Claude API Core Components
The architectural pieces that make Claude API work:
- Model – The Claude LLM performing reasoning and generation, typically Sonnet, Opus, or Haiku depending on the workload.
- Messages API – The primary API endpoint used for sending conversations and receiving Claude responses.
- System prompt – High-level instructions defining Claude’s behavior, role, formatting rules, and constraints.
- Messages array – The conversation history containing alternating user and assistant turns.
- Content blocks – Structured message components such as text, images, tool calls, and tool results.
- Tool use system – Lets Claude request external function execution through structured tool calls.
- Tool definitions – JSON-schema-based descriptions of functions Claude is allowed to use.
- Tool results – Structured outputs returned after the application executes a requested tool.
- Streaming API – Event-based incremental response delivery for real-time applications.
- Prompt caching – Cached reusable prompt prefixes that reduce repeated token costs and latency.
- Batch API – Asynchronous processing system for large-scale offline workloads.
- Context window – Holds the conversation history, system prompt, images, tool calls, and uploaded context.
- Stop reasons – Structured response signals such as
end_turn,tool_use, andmax_tokens. - SDKs – Official Anthropic libraries that simplify authentication, retries, streaming, and request handling.
How Claude API works
The request-response loop
- Claude API works through a repeating request-response cycle between the application and Claude.
- Instead of Claude directly executing actions on its own, the application continuously exchanges structured requests and responses with the model until the task is complete.
- The application is responsible for sending context, executing tools or API calls, storing conversation history, and returning results back to Claude when needed.
The workflow typically follows these steps:
1. Send context – The application sends the request to Claude through the Messages API. This may include:
- system prompts
- conversation history
- tool definitions
- images or documents
- the latest user request
2. Claude analyzes the request – Claude reasons over the provided context, determines what information is available, and decides what to do next.
3. Claude generates a response or requests a tool – Claude may:
- generate a direct response
- ask for clarification
- return a structured
tool_userequest if external information or actions are needed
4. The application processes the result – The application receives Claude’s response and decides the next action.

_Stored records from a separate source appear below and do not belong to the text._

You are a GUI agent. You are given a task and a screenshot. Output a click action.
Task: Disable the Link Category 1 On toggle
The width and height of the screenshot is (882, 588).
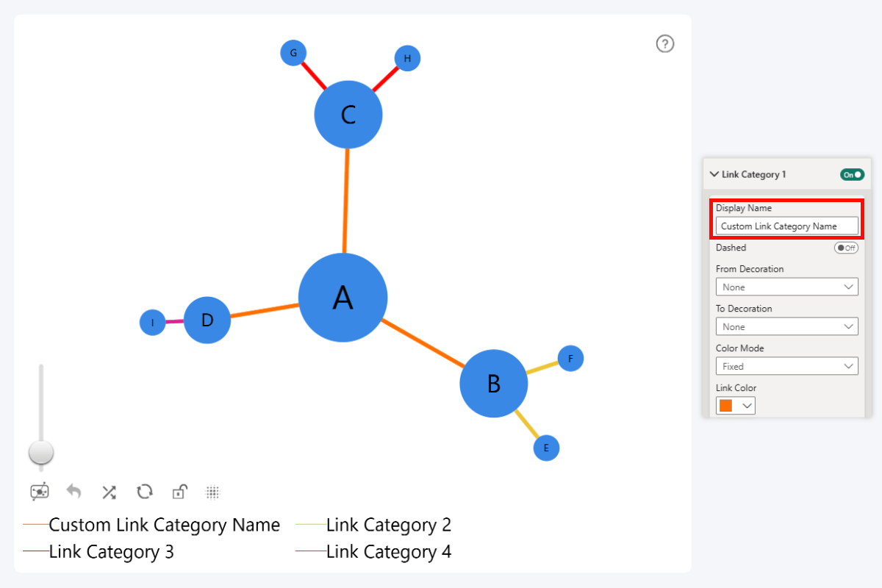pos(852,174)
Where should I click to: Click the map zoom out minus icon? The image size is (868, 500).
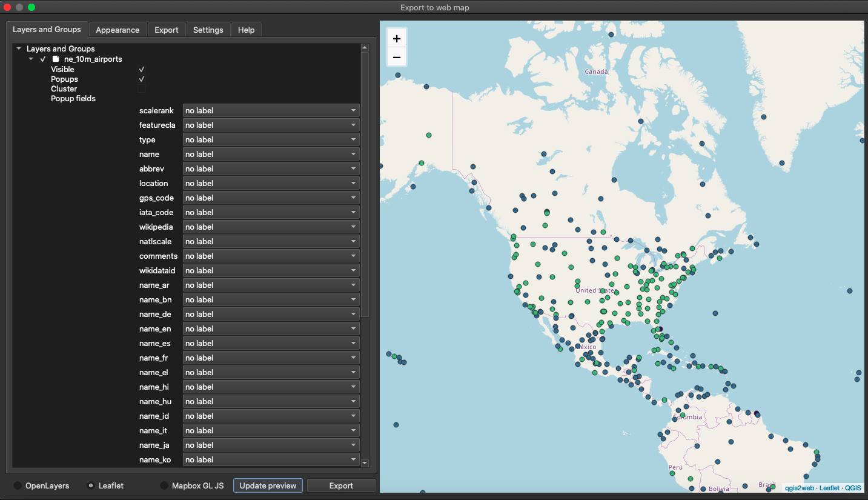397,58
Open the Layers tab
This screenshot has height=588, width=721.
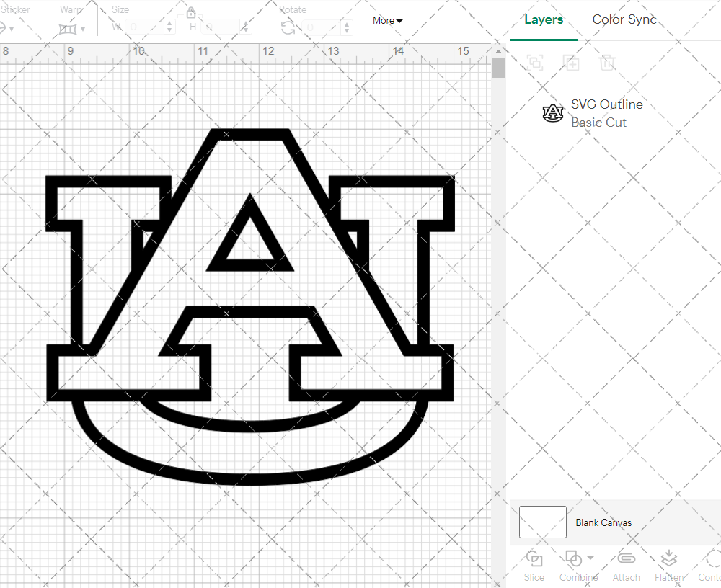(544, 19)
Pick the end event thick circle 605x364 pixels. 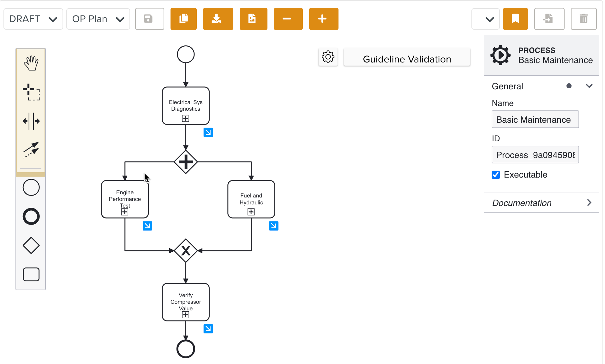[x=31, y=216]
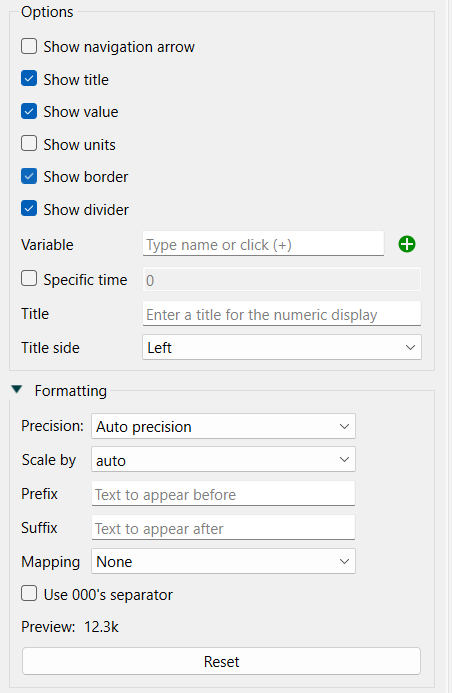
Task: Click the Suffix input box
Action: tap(223, 528)
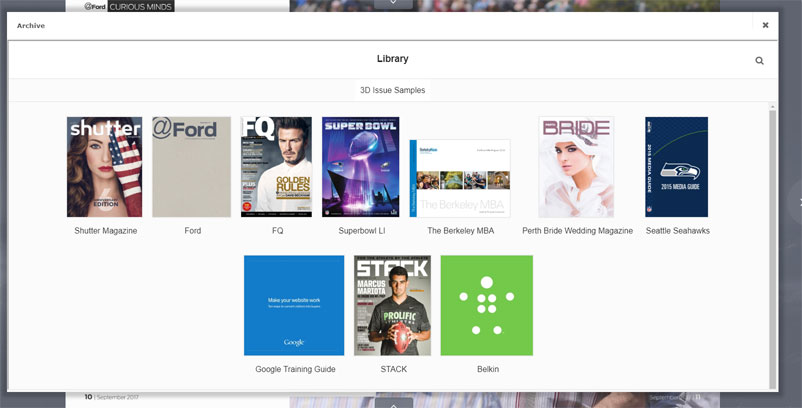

This may involve:
- displaying the response to the user
- executing a requested tool or API call
- storing data
- sending additional context back to Claude
5. Return tool results to Claude – If Claude requested a tool, the application executes the real function or API call and sends the result back using a structured tool_result.
6. Claude continues reasoning – Claude uses the newly returned information to continue the workflow and generate the next response.
7. Repeat until completion – The cycle continues until Claude returns a final response with a stop reason such as end_turn.
A quick example – A user asks, “What’s the weather in Manila?” The application sends the request along with a get_weather tool definition. Claude determines that external weather data is needed and returns a tool_use request for get_weather. The application calls the real weather API, sends the returned forecast back as a tool_result, and Claude then generates the final answer for the user.
Not every workflow requires tools – A simple summarization request may be completed in a single request-response cycle. More advanced agents and automation workflows may repeat this loop many times before the task is finished.
Building with Claude API
Five common ways developers build applications with Claude API:
a. Tool Use
Claude can call external tools and APIs using structured tool definitions. Applications execute the actual function or API call, then return the result back to Claude.
Common use cases include:
- database queries
- weather APIs
- Slack and Jira integrations
- internal enterprise tools
b. Structured Outputs
Claude can generate structured responses such as:
- JSON
- classifications
- extracted fields
- formatted summaries
This is useful for automation workflows, backend systems, and document processing pipelines.
c. Retrieval-Augmented Generation (RAG)
Applications can retrieve relevant documents or knowledge first, then provide the results to Claude for grounded responses.
Common sources include:
- PDFs
- company documents
- vector databases
- internal knowledge bases
d. Agentic Workflows
Claude can power multi-step workflows where the model:
- gathers context
- calls tools
- analyzes results
- decides the next action
This is commonly used for coding assistants, research agents, and automation systems.
e. Production Integration
Claude API can be integrated into:
- backend services
- web applications
- mobile apps
- serverless workflows
- CI/CD pipelines
Production systems often combine Claude with databases, authentication systems, monitoring tools, and caching layers.
Pricing
Claude API uses token-based pricing, where developers are billed separately for input tokens and output tokens. Pricing varies depending on the Claude model used and the type of workload being processed. Anthropic also offers additional cost optimizations through prompt caching and batch processing.
Note: Pricing changes regularly. Numbers below reflect what’s published on the official Anthropic pages as of mid-May 2026. Always verify at https://claude.com/pricing before purchasing.
Pay-as-you-go API (via Anthropic Console)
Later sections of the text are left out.